Lisez ensuite l’étiquette de chaque variété. L’espacement dépend de la largeur adulte, de la haie souhaitée et du nombre de rangs. Une distance identique pour tous les arbustes ne convient pas à une haie mêlant persistants, caducs et arbustes fleuris.
Avant de reboucher, cette courte vérification évite de recommencer au printemps :
- les racines nues ont été humidifiées et restent étalées, sans paquet replié au fond ;
- les mottes sèches ont trempé quelques minutes avant la mise en terre ;
- le collet arrive à la hauteur de la terre autour de la tranchée ;
- l’espacement suit l’étiquette du plant, pas une mesure prise au hasard ;
- la terre fine revient entre les racines avant un tassement léger à la main.
Rebouchez progressivement, tassez avec la paume ou le pied autour de chaque plant, puis formez une petite cuvette. Elle retient l’eau d’arrosage près des racines au lieu de la laisser filer sur la pelouse.
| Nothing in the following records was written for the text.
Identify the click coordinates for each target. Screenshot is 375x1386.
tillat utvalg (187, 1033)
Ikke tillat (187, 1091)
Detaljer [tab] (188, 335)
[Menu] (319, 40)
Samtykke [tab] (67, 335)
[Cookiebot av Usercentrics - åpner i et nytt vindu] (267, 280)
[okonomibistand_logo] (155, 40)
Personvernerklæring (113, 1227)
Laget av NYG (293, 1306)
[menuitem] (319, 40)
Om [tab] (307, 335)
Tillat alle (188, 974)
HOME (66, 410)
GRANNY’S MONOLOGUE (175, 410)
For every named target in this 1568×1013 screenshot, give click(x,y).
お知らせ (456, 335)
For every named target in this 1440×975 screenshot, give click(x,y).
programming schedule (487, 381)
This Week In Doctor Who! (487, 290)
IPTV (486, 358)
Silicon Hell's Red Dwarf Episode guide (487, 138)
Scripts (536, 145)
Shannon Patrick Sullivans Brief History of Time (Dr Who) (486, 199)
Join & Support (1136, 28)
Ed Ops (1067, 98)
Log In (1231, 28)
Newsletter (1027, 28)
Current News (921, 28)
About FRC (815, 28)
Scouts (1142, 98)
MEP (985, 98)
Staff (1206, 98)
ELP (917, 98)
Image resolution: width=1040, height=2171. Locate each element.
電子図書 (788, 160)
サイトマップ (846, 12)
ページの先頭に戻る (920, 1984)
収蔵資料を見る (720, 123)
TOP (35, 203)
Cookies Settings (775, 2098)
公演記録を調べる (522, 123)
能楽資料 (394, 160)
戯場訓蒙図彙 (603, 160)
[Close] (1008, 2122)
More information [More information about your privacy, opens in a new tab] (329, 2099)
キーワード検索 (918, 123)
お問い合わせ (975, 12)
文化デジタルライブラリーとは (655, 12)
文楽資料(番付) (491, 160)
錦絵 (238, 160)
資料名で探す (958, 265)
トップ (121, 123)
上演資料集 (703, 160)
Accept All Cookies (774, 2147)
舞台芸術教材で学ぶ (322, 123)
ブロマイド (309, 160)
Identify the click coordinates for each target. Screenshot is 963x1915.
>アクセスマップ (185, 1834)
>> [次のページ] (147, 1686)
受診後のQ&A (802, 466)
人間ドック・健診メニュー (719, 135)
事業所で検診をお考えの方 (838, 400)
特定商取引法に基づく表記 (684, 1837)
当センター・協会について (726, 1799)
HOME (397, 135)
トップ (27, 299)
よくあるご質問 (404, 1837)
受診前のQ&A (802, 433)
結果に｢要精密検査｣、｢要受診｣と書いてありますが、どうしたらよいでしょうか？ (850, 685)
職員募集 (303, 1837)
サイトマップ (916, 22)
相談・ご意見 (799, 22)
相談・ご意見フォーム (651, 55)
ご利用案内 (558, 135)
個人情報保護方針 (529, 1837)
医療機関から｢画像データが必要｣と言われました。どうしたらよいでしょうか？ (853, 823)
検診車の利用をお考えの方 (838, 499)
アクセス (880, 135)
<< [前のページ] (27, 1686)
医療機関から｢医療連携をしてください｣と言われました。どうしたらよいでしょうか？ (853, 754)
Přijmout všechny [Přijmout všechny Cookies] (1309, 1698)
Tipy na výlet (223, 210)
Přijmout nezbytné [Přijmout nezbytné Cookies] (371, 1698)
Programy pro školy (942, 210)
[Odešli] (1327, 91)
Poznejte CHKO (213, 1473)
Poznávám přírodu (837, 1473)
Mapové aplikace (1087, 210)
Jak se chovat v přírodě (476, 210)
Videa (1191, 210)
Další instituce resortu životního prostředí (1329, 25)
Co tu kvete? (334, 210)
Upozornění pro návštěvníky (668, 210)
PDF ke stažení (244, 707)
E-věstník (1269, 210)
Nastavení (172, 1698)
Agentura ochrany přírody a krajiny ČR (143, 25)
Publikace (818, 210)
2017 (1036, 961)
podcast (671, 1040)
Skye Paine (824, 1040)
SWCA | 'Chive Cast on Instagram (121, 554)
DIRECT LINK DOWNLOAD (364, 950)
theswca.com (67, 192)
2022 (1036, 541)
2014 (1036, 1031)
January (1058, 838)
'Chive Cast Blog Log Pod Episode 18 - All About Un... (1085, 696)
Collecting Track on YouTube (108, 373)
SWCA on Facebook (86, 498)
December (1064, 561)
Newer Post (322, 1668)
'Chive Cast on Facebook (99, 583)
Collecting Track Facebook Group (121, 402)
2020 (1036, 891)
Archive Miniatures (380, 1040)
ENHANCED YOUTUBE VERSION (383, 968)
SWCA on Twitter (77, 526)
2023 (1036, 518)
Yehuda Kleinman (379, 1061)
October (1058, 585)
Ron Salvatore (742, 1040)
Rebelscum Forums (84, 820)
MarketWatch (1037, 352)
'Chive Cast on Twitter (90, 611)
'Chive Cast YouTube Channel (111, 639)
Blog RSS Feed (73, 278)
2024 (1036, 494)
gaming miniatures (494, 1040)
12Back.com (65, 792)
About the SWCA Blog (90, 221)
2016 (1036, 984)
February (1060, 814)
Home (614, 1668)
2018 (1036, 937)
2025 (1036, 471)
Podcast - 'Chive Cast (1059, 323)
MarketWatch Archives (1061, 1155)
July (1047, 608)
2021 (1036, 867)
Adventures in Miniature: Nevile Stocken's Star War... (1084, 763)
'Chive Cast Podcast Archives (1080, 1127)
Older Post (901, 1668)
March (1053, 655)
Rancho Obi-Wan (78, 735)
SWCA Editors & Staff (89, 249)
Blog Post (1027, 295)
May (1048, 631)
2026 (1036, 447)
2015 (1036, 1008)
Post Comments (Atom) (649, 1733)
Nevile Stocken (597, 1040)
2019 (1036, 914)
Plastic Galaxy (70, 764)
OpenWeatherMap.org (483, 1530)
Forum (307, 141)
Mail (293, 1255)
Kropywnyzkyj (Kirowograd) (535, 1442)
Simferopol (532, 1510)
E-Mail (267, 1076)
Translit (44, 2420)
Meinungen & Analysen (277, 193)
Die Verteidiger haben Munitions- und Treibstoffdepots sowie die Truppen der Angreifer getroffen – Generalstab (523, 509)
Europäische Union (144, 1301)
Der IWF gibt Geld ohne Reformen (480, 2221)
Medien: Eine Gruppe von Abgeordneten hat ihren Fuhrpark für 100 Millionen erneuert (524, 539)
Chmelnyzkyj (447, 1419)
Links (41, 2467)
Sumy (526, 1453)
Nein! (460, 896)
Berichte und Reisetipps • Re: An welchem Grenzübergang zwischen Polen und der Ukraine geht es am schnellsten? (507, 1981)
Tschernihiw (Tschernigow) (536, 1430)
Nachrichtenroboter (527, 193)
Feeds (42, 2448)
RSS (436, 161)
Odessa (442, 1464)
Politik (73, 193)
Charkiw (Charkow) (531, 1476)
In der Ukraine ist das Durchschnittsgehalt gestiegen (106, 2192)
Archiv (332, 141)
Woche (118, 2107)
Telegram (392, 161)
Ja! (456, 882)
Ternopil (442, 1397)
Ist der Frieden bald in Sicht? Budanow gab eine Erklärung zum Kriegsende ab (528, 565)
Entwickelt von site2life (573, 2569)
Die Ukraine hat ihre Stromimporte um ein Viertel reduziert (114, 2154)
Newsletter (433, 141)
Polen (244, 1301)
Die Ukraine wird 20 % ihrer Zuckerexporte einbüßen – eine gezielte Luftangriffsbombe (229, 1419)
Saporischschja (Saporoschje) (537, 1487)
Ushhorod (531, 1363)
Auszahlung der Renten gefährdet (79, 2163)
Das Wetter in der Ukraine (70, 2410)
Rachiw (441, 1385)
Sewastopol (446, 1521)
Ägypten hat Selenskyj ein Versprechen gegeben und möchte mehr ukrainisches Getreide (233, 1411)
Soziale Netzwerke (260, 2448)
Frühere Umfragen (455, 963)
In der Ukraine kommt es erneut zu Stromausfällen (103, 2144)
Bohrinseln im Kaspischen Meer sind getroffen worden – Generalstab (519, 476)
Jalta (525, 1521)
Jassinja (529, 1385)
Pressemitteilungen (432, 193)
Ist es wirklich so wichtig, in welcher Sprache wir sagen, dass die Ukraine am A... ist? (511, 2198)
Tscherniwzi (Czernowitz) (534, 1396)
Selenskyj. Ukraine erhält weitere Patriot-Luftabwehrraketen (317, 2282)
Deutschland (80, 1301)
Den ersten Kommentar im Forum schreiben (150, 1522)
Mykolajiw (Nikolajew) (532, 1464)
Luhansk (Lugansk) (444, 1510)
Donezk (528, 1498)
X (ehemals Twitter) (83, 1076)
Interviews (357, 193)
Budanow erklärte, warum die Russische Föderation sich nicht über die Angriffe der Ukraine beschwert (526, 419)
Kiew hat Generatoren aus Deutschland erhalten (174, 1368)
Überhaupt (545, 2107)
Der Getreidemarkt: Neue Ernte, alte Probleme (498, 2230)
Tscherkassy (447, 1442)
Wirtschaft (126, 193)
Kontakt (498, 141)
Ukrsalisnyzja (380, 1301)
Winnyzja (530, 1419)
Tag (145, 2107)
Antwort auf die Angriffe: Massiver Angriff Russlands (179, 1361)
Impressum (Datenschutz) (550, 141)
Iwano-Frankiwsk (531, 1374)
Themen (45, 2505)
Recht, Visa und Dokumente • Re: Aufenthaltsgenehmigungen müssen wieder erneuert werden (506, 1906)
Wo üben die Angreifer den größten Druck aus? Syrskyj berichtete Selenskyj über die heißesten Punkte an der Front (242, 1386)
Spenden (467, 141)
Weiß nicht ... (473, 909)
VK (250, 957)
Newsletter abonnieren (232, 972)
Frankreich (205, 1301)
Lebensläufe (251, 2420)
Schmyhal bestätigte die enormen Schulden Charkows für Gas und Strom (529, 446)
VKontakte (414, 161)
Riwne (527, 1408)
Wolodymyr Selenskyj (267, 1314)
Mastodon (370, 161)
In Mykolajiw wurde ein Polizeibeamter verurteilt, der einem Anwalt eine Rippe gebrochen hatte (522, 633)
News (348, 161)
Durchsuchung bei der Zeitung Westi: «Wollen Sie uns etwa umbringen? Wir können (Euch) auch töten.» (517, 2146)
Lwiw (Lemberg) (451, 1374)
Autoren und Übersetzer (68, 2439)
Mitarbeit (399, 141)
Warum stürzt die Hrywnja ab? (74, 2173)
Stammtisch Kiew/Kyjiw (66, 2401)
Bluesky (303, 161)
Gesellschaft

Arroser et pailler pendant la reprise
Arrosez généreusement après la plantation, même si la météo annonce de la pluie. Cet apport met la terre au contact des racines. Ensuite, surveillez la terre sous la surface : elle doit rester fraîche, jamais boueuse.
Ajoutez une couche de paillage d’environ 7 cm sur la ligne. Écorces, feuilles bien décomposées ou compost mûr limitent l’évaporation et freinent les herbes concurrentes. Laissez quelques centimètres libres autour des tiges pour ne pas maintenir une humidité permanente contre l’écorce.
Le premier hiver, arrosez lors d’une période sèche et hors gel. Le suivi ne s’arrête pas après novembre : une haie récente profite d’arrosages réguliers pendant ses deux premières années, surtout au retour des beaux jours.
Pour le même contrôle de hauteur du collet sur un sujet voisin, notre article sur la plantation d’un arbre fruitier en automne détaille aussi le premier arrosage. Ici, le repère visuel reste simple : au printemps, les bourgeons repartent sur des plants droits, dont le sol reste couvert mais non détrempé.